→ What the task requires
All lines holding the word "Bitcoin" in the listing below need to be copied.

→ Data provided
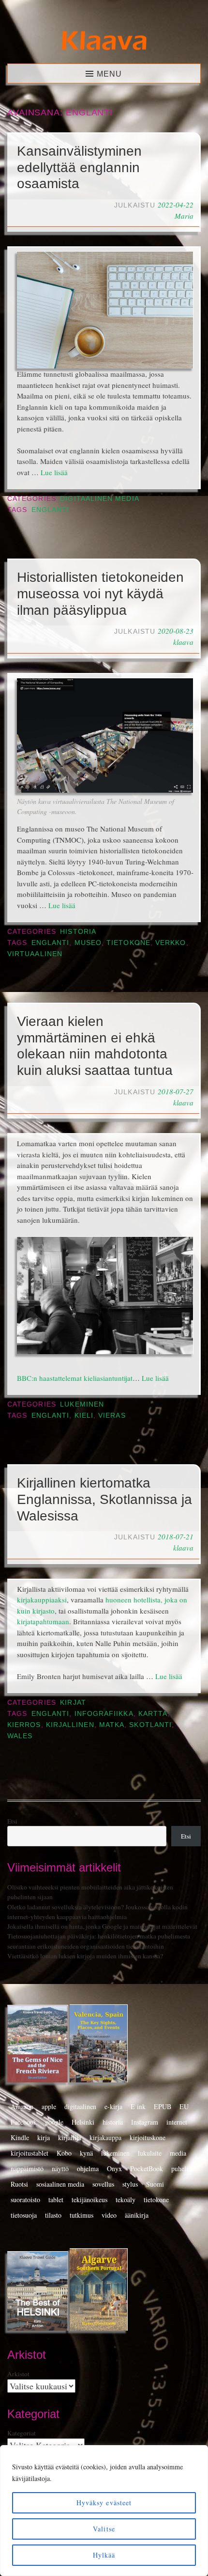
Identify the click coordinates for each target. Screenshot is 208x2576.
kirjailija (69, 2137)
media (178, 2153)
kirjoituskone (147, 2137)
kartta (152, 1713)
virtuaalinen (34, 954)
* * *
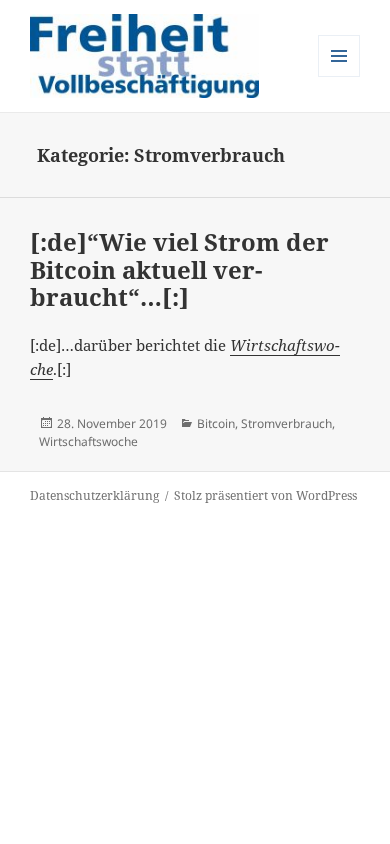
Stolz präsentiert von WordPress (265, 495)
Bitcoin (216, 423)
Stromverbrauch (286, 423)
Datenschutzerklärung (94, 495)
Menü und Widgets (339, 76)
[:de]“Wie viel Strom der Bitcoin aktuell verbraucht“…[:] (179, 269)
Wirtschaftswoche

→ Written response
Bitcoin (216, 423)
[:de]“Wie viel Strom der Bitcoin aktuell verbraucht“…[:] (179, 269)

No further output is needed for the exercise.